BREAKING: The James Webb Telescope has found the oldest galaxy and scientists discovered a strange thing

20/07/2022
Credit image: Naidu et al, P. Oesch, T. Treu, GLASS-JWST, NASA/CSA/ESA/STScI
Credit image: Naidu et al, P. Oesch, T. Treu, GLASS-JWST, NASA/CSA/ESA/STScI

Article by: Andacs Robert Eugen, on 20 July 2022, at 08:11 am Los Angeles time

The oldest galaxy in the universe has just been found by the most powerful telescope, the James Webb Telescope.

James Webb found a galaxy that may have existed even 300 million years or less after the Big Bang, which means the galaxy is more than 13.5 billion light-years away.

The previous record was made by the Hubble Telescope, which discovered a galaxy about approx. 400 million years after Big Bang, under the name GN-Z11.

The discovery of the James Webb telescope is being analyzed by researchers at the Harvard and Smithsonian Center for Astrophysics in Massachusetts, who named it GLASS-z11.

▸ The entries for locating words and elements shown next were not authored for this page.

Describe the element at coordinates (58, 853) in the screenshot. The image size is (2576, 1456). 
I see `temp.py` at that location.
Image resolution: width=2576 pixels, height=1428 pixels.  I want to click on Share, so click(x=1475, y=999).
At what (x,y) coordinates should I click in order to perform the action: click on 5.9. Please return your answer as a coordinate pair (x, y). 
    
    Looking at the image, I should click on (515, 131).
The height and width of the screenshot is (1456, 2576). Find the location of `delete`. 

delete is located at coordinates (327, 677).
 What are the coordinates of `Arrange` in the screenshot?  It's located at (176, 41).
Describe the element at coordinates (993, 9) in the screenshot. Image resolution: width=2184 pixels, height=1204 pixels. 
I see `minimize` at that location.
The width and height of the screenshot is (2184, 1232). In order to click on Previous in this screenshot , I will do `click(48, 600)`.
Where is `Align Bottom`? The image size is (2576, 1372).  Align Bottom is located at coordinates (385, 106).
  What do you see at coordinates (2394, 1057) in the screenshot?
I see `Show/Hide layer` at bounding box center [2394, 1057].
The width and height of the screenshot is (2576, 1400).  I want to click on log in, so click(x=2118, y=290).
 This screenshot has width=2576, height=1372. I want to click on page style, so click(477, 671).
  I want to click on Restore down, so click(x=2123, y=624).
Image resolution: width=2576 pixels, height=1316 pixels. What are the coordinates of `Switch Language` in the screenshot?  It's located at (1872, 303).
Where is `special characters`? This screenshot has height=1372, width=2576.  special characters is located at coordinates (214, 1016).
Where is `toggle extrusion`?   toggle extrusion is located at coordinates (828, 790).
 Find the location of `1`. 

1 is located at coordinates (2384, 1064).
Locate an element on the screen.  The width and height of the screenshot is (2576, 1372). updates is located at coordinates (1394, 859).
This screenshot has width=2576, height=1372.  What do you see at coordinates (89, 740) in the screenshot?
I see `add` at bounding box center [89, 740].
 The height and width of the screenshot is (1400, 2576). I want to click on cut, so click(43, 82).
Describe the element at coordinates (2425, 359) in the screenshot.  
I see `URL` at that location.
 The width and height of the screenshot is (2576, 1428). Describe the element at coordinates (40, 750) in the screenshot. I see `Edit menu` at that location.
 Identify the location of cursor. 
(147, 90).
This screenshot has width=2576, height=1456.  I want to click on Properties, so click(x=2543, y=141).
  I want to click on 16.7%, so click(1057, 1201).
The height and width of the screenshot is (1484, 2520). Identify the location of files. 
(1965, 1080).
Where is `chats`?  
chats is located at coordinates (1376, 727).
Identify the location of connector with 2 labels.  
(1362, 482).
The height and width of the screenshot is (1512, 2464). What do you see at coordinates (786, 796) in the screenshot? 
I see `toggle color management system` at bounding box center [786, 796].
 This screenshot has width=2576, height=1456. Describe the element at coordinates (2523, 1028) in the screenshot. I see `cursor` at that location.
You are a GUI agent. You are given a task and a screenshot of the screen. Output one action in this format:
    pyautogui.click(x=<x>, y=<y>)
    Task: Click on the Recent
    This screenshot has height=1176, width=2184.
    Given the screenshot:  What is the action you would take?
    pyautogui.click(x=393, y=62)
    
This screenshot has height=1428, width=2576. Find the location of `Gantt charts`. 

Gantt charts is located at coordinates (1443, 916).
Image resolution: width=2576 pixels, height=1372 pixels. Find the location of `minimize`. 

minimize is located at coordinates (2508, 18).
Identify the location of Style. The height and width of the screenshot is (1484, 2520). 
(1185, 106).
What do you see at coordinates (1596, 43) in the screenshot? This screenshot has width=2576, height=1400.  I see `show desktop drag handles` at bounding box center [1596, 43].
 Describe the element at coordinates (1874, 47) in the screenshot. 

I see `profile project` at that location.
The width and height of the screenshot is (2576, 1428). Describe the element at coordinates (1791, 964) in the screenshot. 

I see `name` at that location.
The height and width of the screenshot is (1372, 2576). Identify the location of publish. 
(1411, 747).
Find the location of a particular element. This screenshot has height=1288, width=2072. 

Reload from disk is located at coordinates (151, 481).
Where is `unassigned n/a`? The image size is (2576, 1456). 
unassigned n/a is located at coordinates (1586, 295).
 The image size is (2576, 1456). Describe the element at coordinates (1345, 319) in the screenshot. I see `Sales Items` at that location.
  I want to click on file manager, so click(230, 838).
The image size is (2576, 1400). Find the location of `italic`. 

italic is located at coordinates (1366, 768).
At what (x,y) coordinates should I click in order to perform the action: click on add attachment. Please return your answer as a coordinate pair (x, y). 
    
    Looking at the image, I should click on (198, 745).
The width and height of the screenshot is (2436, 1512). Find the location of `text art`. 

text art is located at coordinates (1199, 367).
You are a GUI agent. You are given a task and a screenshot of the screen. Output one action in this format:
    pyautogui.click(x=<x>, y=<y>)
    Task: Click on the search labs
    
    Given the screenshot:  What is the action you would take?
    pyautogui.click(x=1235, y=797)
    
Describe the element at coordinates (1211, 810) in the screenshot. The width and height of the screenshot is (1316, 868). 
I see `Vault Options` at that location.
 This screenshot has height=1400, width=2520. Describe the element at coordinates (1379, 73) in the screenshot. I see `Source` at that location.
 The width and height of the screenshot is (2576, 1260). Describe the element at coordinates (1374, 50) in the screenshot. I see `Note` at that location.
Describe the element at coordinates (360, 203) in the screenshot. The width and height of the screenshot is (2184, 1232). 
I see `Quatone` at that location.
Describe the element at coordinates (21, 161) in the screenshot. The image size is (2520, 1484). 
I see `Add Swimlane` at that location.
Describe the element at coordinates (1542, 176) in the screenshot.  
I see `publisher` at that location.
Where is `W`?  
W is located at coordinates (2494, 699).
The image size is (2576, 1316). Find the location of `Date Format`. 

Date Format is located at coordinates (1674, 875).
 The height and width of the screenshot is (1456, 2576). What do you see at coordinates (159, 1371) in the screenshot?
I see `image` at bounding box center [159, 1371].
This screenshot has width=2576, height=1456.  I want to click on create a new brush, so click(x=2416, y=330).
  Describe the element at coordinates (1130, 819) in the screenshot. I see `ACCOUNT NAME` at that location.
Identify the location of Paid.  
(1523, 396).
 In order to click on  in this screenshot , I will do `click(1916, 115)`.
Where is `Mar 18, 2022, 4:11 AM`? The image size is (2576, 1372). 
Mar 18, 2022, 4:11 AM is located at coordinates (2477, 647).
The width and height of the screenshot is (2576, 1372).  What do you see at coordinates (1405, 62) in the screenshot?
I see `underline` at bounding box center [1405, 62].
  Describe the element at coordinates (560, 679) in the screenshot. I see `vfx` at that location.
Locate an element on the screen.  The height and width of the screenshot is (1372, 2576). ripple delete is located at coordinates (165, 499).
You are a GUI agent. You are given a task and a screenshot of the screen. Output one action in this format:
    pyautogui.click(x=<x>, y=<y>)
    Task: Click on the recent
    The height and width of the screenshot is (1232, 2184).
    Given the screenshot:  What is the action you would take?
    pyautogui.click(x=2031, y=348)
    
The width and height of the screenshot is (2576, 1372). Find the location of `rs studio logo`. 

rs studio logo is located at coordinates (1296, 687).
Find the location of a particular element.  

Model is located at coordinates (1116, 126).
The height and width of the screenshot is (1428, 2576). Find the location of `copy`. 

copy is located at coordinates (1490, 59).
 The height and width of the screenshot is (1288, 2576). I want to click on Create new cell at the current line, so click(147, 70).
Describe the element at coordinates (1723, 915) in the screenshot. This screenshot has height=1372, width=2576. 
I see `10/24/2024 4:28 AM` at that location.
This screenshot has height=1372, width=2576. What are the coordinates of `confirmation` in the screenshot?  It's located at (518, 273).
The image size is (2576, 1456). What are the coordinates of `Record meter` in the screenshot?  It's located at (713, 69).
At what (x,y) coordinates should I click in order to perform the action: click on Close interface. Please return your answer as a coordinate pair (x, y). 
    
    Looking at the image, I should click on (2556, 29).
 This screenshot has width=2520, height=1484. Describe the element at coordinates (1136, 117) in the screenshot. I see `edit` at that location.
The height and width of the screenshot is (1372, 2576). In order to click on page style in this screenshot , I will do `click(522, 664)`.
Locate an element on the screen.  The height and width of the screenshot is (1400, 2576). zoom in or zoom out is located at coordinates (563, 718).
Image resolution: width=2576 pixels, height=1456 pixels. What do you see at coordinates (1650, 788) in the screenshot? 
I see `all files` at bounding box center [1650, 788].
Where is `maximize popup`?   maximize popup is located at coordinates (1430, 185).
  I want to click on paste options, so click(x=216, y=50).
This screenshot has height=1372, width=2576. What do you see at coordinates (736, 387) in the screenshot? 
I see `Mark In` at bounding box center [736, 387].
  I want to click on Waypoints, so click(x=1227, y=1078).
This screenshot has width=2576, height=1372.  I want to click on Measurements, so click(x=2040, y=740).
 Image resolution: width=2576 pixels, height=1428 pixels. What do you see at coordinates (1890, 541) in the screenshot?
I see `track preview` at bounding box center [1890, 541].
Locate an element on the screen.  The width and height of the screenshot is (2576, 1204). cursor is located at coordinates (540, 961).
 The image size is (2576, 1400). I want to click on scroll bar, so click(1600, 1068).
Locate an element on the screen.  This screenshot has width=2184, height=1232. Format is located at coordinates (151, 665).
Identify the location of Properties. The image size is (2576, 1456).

Also, the GLASS-z11 has a mass of one billion suns, and a radius of 2300 light-years, much smaller compared to that of our galaxy 100,000 light-years.

At a mass of one billion suns, scientists expected the stars to be 500 million years old after the Big Bang, which contradicts the idea that the difference between the Big Bang and the galaxy is only 100 million. for years. This leads scientists to believe that stars formed much faster than now.

"We found two very compelling candidates for extremely distant galaxies," says Rohan Naidu, a graduate student in the university's astrology department, told New Scientist.

"If these galaxies are at the distance we think they are, the universe is only a few hundred million years old at that point."